### EXERCISE GOAL:
Nothing but the lines from the one with "FAQs (53, 2363)" down to the one with "Shield of Protection (53, 2320)" should be returned, exactly and with both ends included, from the material below.

### SUPPLIED ENTRIES:
Segment Open

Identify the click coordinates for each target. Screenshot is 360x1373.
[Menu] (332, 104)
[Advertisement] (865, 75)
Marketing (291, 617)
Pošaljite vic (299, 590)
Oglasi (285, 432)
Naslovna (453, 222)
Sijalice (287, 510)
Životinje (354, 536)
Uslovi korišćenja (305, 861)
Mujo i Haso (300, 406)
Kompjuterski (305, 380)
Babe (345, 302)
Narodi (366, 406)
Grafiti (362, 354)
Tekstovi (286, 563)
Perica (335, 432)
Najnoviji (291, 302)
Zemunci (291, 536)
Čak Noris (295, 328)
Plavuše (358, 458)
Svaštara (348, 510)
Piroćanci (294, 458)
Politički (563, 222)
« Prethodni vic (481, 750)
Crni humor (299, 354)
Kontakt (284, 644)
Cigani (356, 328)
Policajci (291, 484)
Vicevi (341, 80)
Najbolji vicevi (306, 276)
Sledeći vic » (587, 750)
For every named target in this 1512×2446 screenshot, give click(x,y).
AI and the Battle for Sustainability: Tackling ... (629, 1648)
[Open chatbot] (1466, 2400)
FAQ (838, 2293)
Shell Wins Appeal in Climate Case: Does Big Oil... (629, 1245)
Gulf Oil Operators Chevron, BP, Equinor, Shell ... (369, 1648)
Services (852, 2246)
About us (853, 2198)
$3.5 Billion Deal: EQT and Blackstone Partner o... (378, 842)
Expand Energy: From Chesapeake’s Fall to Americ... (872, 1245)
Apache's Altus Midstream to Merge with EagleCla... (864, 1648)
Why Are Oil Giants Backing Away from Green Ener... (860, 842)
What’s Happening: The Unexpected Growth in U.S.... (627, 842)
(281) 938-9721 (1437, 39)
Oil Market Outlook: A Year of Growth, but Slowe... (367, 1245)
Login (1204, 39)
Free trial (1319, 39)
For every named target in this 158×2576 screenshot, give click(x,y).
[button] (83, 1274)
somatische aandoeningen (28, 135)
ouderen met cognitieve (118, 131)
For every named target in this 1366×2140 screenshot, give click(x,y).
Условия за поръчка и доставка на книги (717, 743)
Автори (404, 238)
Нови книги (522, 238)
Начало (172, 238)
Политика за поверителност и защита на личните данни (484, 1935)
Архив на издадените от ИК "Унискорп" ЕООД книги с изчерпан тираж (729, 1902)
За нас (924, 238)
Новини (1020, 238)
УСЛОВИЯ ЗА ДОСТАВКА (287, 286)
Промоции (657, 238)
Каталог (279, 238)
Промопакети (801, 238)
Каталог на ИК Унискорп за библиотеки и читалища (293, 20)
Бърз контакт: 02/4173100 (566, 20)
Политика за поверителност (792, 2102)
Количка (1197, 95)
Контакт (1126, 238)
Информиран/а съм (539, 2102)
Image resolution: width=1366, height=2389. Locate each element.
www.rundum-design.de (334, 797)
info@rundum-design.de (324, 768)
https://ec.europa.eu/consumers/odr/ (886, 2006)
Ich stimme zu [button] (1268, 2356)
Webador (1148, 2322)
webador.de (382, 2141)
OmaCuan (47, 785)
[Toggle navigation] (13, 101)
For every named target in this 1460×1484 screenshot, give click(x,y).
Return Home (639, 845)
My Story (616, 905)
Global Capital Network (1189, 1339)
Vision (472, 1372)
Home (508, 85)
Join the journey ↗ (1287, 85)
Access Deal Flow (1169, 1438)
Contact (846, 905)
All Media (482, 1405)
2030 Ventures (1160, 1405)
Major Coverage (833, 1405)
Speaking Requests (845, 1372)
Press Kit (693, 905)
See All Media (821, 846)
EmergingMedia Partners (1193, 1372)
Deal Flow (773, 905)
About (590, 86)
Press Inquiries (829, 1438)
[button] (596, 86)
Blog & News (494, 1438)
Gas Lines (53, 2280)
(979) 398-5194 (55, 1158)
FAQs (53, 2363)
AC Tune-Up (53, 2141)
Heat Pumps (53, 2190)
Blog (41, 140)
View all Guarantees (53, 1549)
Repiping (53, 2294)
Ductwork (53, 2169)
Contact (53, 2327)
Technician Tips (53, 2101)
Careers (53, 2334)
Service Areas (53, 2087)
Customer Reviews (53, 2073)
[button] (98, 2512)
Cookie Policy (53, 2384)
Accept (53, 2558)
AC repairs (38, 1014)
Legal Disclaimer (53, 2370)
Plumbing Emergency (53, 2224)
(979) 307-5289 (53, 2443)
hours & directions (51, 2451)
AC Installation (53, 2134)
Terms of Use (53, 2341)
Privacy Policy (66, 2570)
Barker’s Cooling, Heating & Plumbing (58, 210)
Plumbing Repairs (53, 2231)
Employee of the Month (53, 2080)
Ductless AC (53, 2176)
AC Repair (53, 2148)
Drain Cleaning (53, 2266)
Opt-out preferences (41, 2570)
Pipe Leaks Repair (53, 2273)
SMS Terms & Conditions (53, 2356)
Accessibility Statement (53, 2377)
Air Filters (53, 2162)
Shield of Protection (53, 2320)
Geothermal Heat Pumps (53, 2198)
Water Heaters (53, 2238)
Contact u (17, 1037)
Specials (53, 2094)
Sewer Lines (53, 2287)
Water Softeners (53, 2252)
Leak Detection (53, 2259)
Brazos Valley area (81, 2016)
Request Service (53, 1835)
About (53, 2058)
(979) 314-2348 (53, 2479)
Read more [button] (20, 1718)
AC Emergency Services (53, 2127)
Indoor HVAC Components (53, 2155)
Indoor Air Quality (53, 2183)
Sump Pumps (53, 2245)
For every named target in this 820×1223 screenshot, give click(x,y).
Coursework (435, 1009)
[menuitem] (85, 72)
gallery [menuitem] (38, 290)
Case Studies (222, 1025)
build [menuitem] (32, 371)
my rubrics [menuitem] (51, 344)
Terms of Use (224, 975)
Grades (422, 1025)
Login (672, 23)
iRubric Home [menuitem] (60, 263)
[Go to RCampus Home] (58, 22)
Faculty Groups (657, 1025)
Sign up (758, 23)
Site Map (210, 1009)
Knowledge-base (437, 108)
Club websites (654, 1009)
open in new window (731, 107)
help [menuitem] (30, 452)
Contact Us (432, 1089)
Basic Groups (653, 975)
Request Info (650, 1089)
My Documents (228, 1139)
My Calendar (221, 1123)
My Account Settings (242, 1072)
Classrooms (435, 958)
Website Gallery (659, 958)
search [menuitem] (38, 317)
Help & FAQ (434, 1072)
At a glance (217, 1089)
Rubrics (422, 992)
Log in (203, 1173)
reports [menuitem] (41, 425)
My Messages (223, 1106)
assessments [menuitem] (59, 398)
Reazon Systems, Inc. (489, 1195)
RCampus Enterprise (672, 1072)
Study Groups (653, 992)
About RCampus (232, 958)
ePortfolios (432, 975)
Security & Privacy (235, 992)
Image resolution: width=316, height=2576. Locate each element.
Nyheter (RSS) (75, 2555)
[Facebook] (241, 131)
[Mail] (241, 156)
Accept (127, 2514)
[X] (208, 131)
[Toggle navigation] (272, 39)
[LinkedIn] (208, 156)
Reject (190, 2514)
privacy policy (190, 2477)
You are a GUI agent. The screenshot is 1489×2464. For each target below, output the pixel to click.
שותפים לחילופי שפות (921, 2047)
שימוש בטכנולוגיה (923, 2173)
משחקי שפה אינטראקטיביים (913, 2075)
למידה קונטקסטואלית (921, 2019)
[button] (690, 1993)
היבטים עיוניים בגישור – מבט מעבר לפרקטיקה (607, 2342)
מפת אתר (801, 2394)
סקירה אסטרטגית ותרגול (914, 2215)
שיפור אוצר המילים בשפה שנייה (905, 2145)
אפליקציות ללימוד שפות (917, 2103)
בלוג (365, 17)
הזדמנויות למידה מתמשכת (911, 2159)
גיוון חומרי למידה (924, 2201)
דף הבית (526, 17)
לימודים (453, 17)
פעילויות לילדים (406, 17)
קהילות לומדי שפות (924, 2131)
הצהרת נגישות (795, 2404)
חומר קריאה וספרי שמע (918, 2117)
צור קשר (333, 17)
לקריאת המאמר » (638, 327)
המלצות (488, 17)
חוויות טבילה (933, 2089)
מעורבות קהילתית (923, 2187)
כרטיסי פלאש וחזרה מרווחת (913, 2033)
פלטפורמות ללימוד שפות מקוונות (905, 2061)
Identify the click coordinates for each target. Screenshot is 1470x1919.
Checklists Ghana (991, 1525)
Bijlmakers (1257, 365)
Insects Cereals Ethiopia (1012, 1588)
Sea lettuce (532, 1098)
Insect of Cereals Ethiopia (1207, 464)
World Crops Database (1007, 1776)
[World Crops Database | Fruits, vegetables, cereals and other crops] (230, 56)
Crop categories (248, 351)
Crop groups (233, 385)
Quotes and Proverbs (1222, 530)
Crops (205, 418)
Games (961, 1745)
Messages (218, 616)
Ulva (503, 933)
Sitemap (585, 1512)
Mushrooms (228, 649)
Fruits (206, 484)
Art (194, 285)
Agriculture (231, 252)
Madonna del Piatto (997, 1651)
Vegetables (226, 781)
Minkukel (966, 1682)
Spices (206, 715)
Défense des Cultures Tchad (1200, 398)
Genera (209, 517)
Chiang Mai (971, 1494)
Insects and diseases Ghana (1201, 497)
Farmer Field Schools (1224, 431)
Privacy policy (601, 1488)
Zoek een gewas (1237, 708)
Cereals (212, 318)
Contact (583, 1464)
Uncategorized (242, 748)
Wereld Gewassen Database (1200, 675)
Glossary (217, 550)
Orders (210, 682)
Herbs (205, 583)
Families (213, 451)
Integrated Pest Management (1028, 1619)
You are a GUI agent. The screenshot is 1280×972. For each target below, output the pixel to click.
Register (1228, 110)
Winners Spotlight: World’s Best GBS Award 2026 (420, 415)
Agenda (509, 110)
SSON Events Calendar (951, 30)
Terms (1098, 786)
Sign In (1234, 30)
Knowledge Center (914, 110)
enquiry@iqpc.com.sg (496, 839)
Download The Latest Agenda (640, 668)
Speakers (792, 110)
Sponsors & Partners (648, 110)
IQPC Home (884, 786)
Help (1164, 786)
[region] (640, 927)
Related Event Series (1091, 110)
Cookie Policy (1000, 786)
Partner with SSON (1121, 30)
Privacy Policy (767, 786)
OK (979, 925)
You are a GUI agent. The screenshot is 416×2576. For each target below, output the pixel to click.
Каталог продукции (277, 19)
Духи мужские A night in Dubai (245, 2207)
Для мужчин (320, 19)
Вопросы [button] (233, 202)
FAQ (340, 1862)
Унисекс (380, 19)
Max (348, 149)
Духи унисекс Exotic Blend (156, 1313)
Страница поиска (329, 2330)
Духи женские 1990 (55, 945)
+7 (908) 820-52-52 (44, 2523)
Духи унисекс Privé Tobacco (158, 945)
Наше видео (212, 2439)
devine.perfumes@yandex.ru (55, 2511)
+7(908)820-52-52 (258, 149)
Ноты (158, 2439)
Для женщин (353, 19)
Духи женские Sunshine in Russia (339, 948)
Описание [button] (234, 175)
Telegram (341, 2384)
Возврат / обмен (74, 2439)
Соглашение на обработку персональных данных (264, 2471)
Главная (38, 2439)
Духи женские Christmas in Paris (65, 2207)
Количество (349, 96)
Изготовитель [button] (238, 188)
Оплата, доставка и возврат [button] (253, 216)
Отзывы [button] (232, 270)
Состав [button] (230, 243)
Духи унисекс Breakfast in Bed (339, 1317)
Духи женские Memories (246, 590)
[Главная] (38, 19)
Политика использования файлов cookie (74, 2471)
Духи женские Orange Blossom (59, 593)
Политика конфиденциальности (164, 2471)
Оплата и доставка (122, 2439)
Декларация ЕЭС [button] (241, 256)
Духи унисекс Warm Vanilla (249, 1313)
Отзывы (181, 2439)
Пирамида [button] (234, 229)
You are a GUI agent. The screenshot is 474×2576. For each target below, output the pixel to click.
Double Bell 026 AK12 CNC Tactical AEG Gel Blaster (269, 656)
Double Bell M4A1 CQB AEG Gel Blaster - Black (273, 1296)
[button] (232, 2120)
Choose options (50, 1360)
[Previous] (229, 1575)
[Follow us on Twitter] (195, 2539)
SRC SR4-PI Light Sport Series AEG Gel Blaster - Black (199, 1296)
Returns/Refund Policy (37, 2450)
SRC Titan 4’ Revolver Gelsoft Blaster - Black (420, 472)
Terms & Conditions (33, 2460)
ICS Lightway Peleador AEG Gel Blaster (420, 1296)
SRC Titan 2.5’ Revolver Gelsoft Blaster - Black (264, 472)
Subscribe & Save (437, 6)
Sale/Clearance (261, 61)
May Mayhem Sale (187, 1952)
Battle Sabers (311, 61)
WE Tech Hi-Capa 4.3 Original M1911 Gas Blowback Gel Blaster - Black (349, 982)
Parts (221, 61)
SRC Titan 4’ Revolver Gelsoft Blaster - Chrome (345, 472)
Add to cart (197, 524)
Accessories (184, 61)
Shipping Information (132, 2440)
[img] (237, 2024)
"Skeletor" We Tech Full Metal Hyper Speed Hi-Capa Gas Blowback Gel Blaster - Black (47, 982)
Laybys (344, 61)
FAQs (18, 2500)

Segment Closed

### RESPONSE TO THE TASK:
FAQs (53, 2363)
AC Tune-Up (53, 2141)
Heat Pumps (53, 2190)
Blog (41, 140)
View all Guarantees (53, 1549)
Repiping (53, 2294)
Ductwork (53, 2169)
Contact (53, 2327)
Technician Tips (53, 2101)
Careers (53, 2334)
Service Areas (53, 2087)
Customer Reviews (53, 2073)
[button] (98, 2512)
Cookie Policy (53, 2384)
Accept (53, 2558)
AC repairs (38, 1014)
Legal Disclaimer (53, 2370)
Plumbing Emergency (53, 2224)
(979) 307-5289 (53, 2443)
hours & directions (51, 2451)
AC Installation (53, 2134)
Terms of Use (53, 2341)
Privacy Policy (66, 2570)
Barker’s Cooling, Heating & Plumbing (58, 210)
Plumbing Repairs (53, 2231)
Employee of the Month (53, 2080)
Ductless AC (53, 2176)
AC Repair (53, 2148)
Drain Cleaning (53, 2266)
Opt-out preferences (41, 2570)
Pipe Leaks Repair (53, 2273)
SMS Terms & Conditions (53, 2356)
Accessibility Statement (53, 2377)
Air Filters (53, 2162)
Shield of Protection (53, 2320)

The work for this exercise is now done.